Following this process, the next few steps look like this:

  • In the third iteration, the area is calculated as 3*6 = 18. Since 18 is less than maxArea, we don’t update maxArea and move the right pointer to the left (because height[7] = 3 < height[1] = 8).
  • In the fourth iteration, the area is 8*5 = 40. It’s still less than maxArea, so we keep maxArea as is and move the right pointer to the left.
  • In the fifth iteration, the area is 4*4 = 16. MaxArea remains unchanged and we move the right pointer to the left.
  • In the sixth iteration, the area is 5*3 = 15. MaxArea remains unchanged and we move the right pointer to the left.
  • In the seventh iteration, the area is 2*2 = 4. MaxArea remains unchanged and we move the right pointer to the left.
  • In the eighth and final iteration, the area is 6*1 = 6. MaxArea remains unchanged and since the right pointer has reached the left one, we end the iteration.

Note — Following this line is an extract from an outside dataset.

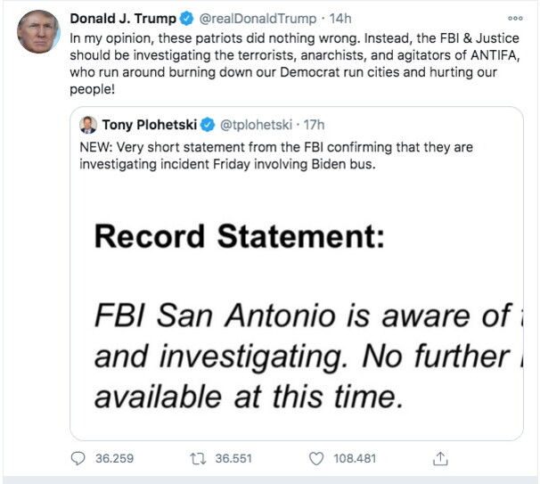Screen dimensions: 540x484
Task: Click the reply speech bubble icon
Action: [78, 458]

Therefore, the maximum area of water the container can contain, as per our solution, is 49.

I hope this step-by-step breakdown clarifies how our algorithm works. Let’s test it on LeetCode to ensure it performs as expected!

And just like that, we have successfully solved another problem!

Time and Space Complexity Analysis

The time complexity of our solution is O(n), where n is the number of lines. This is because we iterate over the array of heights once.

The space complexity is O(1), as we only use a constant amount of space to store our variables.

I hope this explanation was helpful! As always, please feel free to ask any questions or share your thoughts in the comments section.